(a S.C)
Não sei se vos acontece, leitores, e é mais do que provável que não estejam interessados. Mas já que aqui posso estar, suplico indulgência para estas simples palavras.
Acontecem estes pensamentos em contraciclo, quando os dias estão cheios de nada que nos impõem ou cheios de tudo o que nos apetece: o Euro, o euro, os festejos do santo lisboeta que foi erudito e recluso mas que insistem em celebrar fazendo simulacros ébrios de manifestações na Síria. Os dias dos piqueniques com marca na mais bela praça da capital, o péssimo equipamento alternativo da selecção nacional, as contestações públicas porque sim, as contestações privadas porque enfim, a indignação desorientada que transforma o indignador na cousa indignada.
E entretanto a vida. Num relapso, numa repetição de uma finta, num olhar que escapou às câmaras - a vida. No meio desta Babel que amamos e odiamos, poder olhar para o que nos acontece, poder olhar para os outros, poder olhar para o tempo.
Aviso: por feitio e necessidade consegui fazê-lo. É um exercício perigoso, anti-social e tão mal-visto como ter o contacto pessoal do Miguel Relvas. Mas é necessário. O exercício, não o Relvas. Parar, por segundos que sejam, na feira popular do nosso quotidiano e olhar para única invenção humana que nos conseguiu escravizar:o tempo. O inventor de todos nós, Shakespeare (sim, sou Bloomiano, obrigado a todos) avisava exemplarmente no Henry IV: "But thoughts, the slaves of life, and life time's fool.And time, that takes survey of all the world, time must have a stop".
Decerto, mas qual tempo, de todos os que vivemos? O dos amantes, tão diferente e tão rápido em relação a quem arrasta os passos pelas manhãs? O tempo do que sabe que vai morrer? O que espera em vão o encontro que nunca irá acontecer? O que se esquece do prazo do IRS? O tempo que destrói o amor, como avisava Vieira?

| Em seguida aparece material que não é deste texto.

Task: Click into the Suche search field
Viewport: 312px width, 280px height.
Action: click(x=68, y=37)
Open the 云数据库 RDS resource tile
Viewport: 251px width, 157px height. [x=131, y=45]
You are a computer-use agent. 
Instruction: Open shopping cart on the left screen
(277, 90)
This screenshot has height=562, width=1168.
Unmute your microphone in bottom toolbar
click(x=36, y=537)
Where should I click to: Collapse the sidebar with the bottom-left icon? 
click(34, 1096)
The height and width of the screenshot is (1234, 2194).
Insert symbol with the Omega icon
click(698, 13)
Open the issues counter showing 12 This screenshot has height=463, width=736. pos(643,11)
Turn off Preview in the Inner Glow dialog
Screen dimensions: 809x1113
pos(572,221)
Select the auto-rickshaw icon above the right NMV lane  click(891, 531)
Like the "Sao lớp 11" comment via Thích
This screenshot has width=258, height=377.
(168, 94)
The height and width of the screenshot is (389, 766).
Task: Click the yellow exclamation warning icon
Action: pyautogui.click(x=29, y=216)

A vida é feita de todos estes tempos e nós, no nosso egoísmo, não paramos para os observar e disfrutar. A vida não tem atalhos. E se não nos entregamos com tempo a olhar para os caminhos que os tempos nos oferecem, passamos ao lado do que é realmente importante. Porque o tempo não é o nosso amo, é apenas a derradeira incógnita. Se não o olharmos nos olhos, mesmo quando nos fere, perdemos o jogo. Não é o tempo que tem que parar: somos nós. Ou então brincamos a alguma coisa a que abusivamente chamamos de vida.